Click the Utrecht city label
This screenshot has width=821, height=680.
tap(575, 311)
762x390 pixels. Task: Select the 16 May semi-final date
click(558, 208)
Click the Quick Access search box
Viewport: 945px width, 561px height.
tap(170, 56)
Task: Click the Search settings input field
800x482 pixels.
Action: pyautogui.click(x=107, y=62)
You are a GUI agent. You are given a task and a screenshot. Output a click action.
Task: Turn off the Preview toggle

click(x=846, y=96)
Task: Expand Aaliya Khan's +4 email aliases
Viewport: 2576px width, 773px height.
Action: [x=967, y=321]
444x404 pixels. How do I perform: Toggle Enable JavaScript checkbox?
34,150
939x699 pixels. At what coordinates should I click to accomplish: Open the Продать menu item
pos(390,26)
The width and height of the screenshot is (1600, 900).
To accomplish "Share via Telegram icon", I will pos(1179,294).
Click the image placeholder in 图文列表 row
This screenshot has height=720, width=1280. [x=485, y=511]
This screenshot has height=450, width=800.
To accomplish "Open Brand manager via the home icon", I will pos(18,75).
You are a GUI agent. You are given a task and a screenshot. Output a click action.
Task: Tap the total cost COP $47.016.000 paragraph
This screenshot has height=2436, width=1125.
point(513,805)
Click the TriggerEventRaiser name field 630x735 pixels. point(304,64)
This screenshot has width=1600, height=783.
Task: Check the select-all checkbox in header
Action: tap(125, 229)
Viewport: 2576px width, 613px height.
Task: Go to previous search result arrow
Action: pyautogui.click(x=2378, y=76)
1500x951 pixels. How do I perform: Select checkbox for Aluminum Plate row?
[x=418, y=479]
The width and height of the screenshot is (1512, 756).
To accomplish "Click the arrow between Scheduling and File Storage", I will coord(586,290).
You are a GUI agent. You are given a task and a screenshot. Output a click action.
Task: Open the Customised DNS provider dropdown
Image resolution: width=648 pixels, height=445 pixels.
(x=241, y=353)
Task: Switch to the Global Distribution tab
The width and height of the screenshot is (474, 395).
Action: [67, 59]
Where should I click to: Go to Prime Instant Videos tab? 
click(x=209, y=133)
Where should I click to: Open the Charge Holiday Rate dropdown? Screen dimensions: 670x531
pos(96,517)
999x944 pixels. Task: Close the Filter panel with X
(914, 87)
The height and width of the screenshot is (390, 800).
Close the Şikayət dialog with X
----
• Exercise description: Everything in the data above should be set down again precisely.

• Expected answer:
Click the Utrecht city label
This screenshot has width=821, height=680.
tap(575, 311)
762x390 pixels. Task: Select the 16 May semi-final date
click(558, 208)
Click the Quick Access search box
Viewport: 945px width, 561px height.
tap(170, 56)
Task: Click the Search settings input field
800x482 pixels.
Action: pyautogui.click(x=107, y=62)
You are a GUI agent. You are given a task and a screenshot. Output a click action.
Task: Turn off the Preview toggle

click(x=846, y=96)
Task: Expand Aaliya Khan's +4 email aliases
Viewport: 2576px width, 773px height.
Action: [x=967, y=321]
444x404 pixels. How do I perform: Toggle Enable JavaScript checkbox?
34,150
939x699 pixels. At what coordinates should I click to accomplish: Open the Продать menu item
pos(390,26)
The width and height of the screenshot is (1600, 900).
To accomplish "Share via Telegram icon", I will pos(1179,294).
Click the image placeholder in 图文列表 row
This screenshot has height=720, width=1280. [x=485, y=511]
This screenshot has height=450, width=800.
To accomplish "Open Brand manager via the home icon", I will pos(18,75).
You are a GUI agent. You are given a task and a screenshot. Output a click action.
Task: Tap the total cost COP $47.016.000 paragraph
This screenshot has height=2436, width=1125.
point(513,805)
Click the TriggerEventRaiser name field 630x735 pixels. point(304,64)
This screenshot has width=1600, height=783.
Task: Check the select-all checkbox in header
Action: tap(125, 229)
Viewport: 2576px width, 613px height.
Task: Go to previous search result arrow
Action: pyautogui.click(x=2378, y=76)
1500x951 pixels. How do I perform: Select checkbox for Aluminum Plate row?
[x=418, y=479]
The width and height of the screenshot is (1512, 756).
To accomplish "Click the arrow between Scheduling and File Storage", I will coord(586,290).
You are a GUI agent. You are given a task and a screenshot. Output a click action.
Task: Open the Customised DNS provider dropdown
Image resolution: width=648 pixels, height=445 pixels.
(x=241, y=353)
Task: Switch to the Global Distribution tab
The width and height of the screenshot is (474, 395).
Action: [67, 59]
Where should I click to: Go to Prime Instant Videos tab? 
click(x=209, y=133)
Where should I click to: Open the Charge Holiday Rate dropdown? Screen dimensions: 670x531
pos(96,517)
999x944 pixels. Task: Close the Filter panel with X
(914, 87)
The height and width of the screenshot is (390, 800).
Close the Şikayət dialog with X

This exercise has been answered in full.